> _Consigne_:
Répondez, s'il vous plaît, à ces questions sur le texte fourni consacré à la vie nocturne bordelaise :
1. Quelle salle a été menacée par un arrêté préfectoral ?
2. Quel nouveau média est cité pour rendre compte de l'activité culturelle locale ?
3. Quelles villes françaises sont nommées comme celles aux côtés desquelles Bordeaux pourrait devenir une capitale de la fête ?

> _Texte fourni_:
====

Alors que l’intérêt d’une vie culturelle nocturne foisonnante n’est plus à démontrer pour les grandes métropoles européennes (Berlin, Amsterdam, Barcelone ou même Paris l’ont bien compris), Bordeaux peine encore à être identifiée à l’échelle nationale pour la vitalité de sa scène de nuit. Si les initiatives de collectifs abondent, le manque de lieu se fait toujours cruellement ressentir. Alors que le Void vient d’être menacé par un arrêté préfectoral pour remise à niveau du système son de la salle, le rôle des politiques publiques locales sur cette question pose question. Qui est en mesure de soutenir et protéger les intérêts des acteurs de la nuit ? Pour répondre à pareille interrogation, certaines villes d’Europe ont fait le choix d’un « Maire de nuit ». La mise en place d’un tel organisme au niveau local est-elle en mesure de résoudre la situation actuelle ? Si la Mairie de Bordeaux que nous avons contacté ne l’envisage pas, la question mérite d’être posée dès lors que l’on observe le fonctionnement de certains voisins européens.
Crédit photo : Miléna Delorme
A regarder de près les agendas culturels récupérés ici ou là (notamment chez nous), difficile de contredire l’idée d’un dynamisme culturel à Bordeaux. Le nombre de collectifs (notamment de musiques électroniques) se multiplie, tandis que « l’offre » événementielle ne cesse de se développer. Qu’il s’agisse de soirées dans des bars, dans des clubs ou même des festivals (en lire plus ici), les bordelais ont de quoi profiter d’activités artistiques et culturelles diversifiées. Parallèlement, de nombreux artistes émergent en ville, appuyant la thèse d’un élan créatif à l’échelle locale et d’événements accompagnant cette effervescence (tout comme la création de nouveaux médias tels qu’Ola Radio pour rendre compte de cette activité). Pourtant, à y regarder de plus près, le constat peut être nuancé. Car si la « scène » bordelaise est belle et bien active et pleine de renouvellement, le manque de lieu reste un frein considérable pour faire de Bordeaux une capitale de la fête en France aux côtés de ville comme Paris, Lyon ou même Nantes.

====

> _Données fournies_:
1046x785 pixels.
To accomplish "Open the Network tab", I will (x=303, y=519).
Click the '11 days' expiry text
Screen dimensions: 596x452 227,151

====

> _Réponse complète_:
1. Le Void.
2. Ola Radio.
3. Paris, Lyon et Nantes.